**Passage given**
########

Working again with the example-complex-forecast-hub, let’s first use the CLI to get an overview of its time-series and oracle-output data:
hubdata time-series s3://example-complex-forecast-hub/
╭─ target data ──────────────────────────╮
│ │
│ hub_path: │
│ - s3://example-complex-forecast-hub/ │
│ │
│ target type: │
│ - time-series │
│ │
│ schema: │
│ - location: string │
│ - observation: double │
│ - target: string │
│ - target_end_date: date32 │
│ │
│ dataset: │
│ - location: time-series.csv (file) │
│ - files: 1 │
│ - type: csv │
│ │
╰────────────────────────────── hubdata ─╯
hubdata oracle-output s3://example-complex-forecast-hub/
╭─ target data ──────────────────────────╮
│ │
│ hub_path: │
│ - s3://example-complex-forecast-hub/ │
│ │
│ target type: │
│ - oracle-output │
│ │
│ schema: │
│ - location: string │
│ - oracle_value: double │
│ - output_type: string │
│ - output_type_id: string │
│ - target: string │
│ - target_end_date: date32 │
│ │
│ dataset: │
│ - location: oracle-output.csv (file) │
│ - files: 1 │
│ - type: csv │
│ │
╰────────────────────────────── hubdata ─╯
Now let’s try out the API.
import pyarrow.compute as pc
from hubdata.connect_target_data import connect_target_data
from hubdata.create_target_data_schema import TargetType
# first we'll work with time-series target data - corresponds to
# https://github.com/hubverse-org/example-complex-forecast-hub/blob/main/target-data/time-series.csv
td_conn = connect_target_data('s3://example-complex-forecast-hub/', TargetType.TIME_SERIES)
# get the schema for the time-series data. this is set for you via `create_target_data_schema()`, which, for this hub,
# the program was able to deterministically figure out via the file
# https://github.com/hubverse-org/example-complex-forecast-hub/blob/main/hub-config/target-data.json
td_conn.schema
# target_end_date: date32[day]
# target: string
# location: string
# observation: double
# get a Dataset for the data
ts_ds = td_conn.get_dataset()
ts_ds.count_rows()
# 20510
# load all data into memory as a pyarrow Table
pa_table = ts_ds.to_table()
pa_table.shape
# (20510, 4)

########

**Information shown**

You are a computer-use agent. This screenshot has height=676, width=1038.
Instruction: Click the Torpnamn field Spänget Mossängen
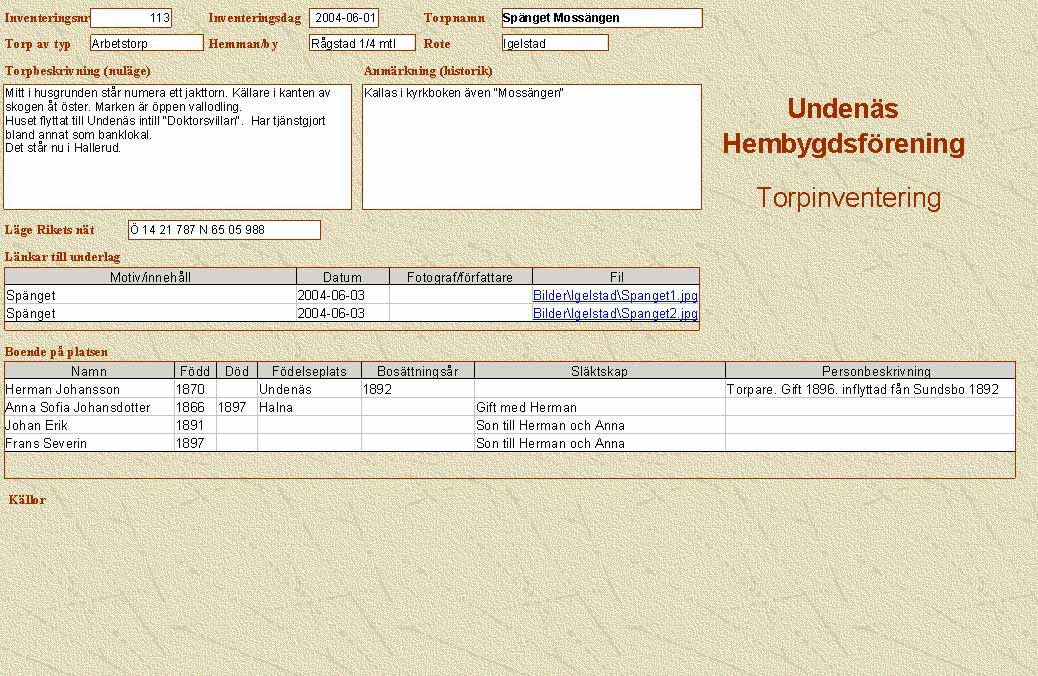pos(601,18)
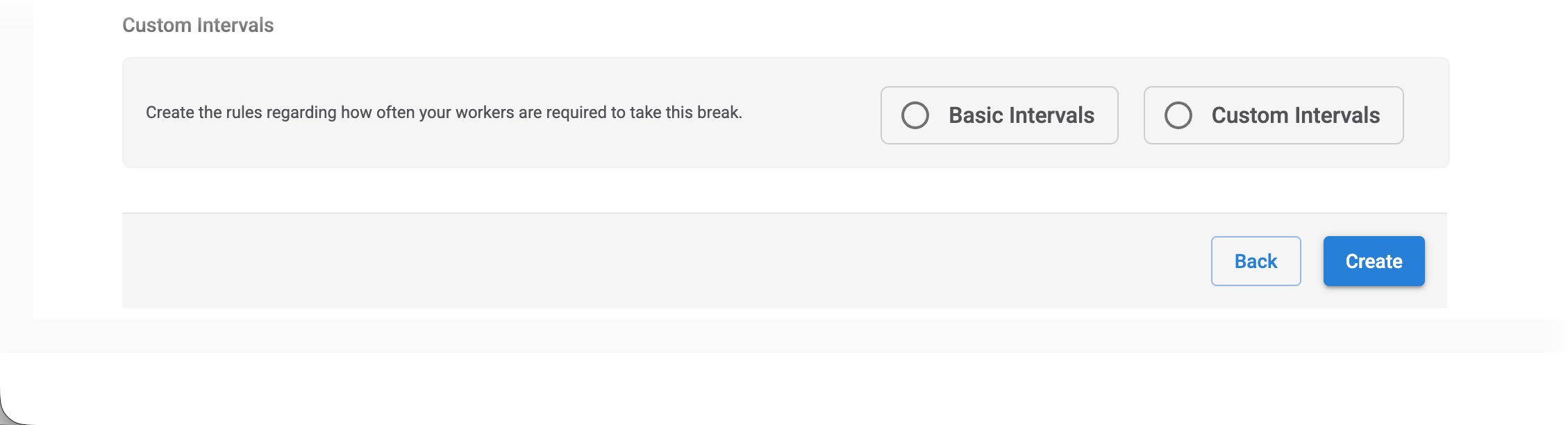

########

**Your instructions**
Continue the hubdata target data walkthrough from where it stops.

**Task response**
pa_table
# pyarrow.Table
# target_end_date: date32[day]
# target: string
# location: string
# observation: double
# ----
# target_end_date: [[2020-01-11,2020-01-11,2020-01-11,2020-01-11,2020-01-11,...,2023-11-11,2023-11-11,2023-11-11,2023-11-11,2023-11-11]]
# target: [["wk inc flu hosp","wk inc flu hosp","wk inc flu hosp","wk inc flu hosp","wk inc flu hosp",...,"wk flu hosp rate","wk flu hosp rate","wk flu hosp rate","wk flu hosp rate","wk flu hosp rate"]]
# location: [["01","15","18","27","30",...,"50","53","55","54","56"]]
# observation: [[0,0,0,0,0,...,0.463743024532006,0.25853708856730895,0.3225246824744501,0.6760650983083161,1.2098523461629533]]
pc.unique(pa_table['location']).to_pylist()
# ['01', '15', ..., '49']
pc.unique(pa_table['target']).to_pylist()
# ['wk inc flu hosp', 'wk flu hosp rate']
# working with oracle-output target data is very similar - corresponds to
# https://github.com/hubverse-org/example-complex-forecast-hub/blob/main/target-data/oracle-output.csv
td_conn = connect_target_data('s3://example-complex-forecast-hub/', TargetType.ORACLE_OUTPUT)
td_conn.schema
# target_end_date: date32[day]
# target: string
# location: string
# output_type: string
# output_type_id: string
# oracle_value: double
ts_ds = td_conn.get_dataset()
ts_ds.count_rows()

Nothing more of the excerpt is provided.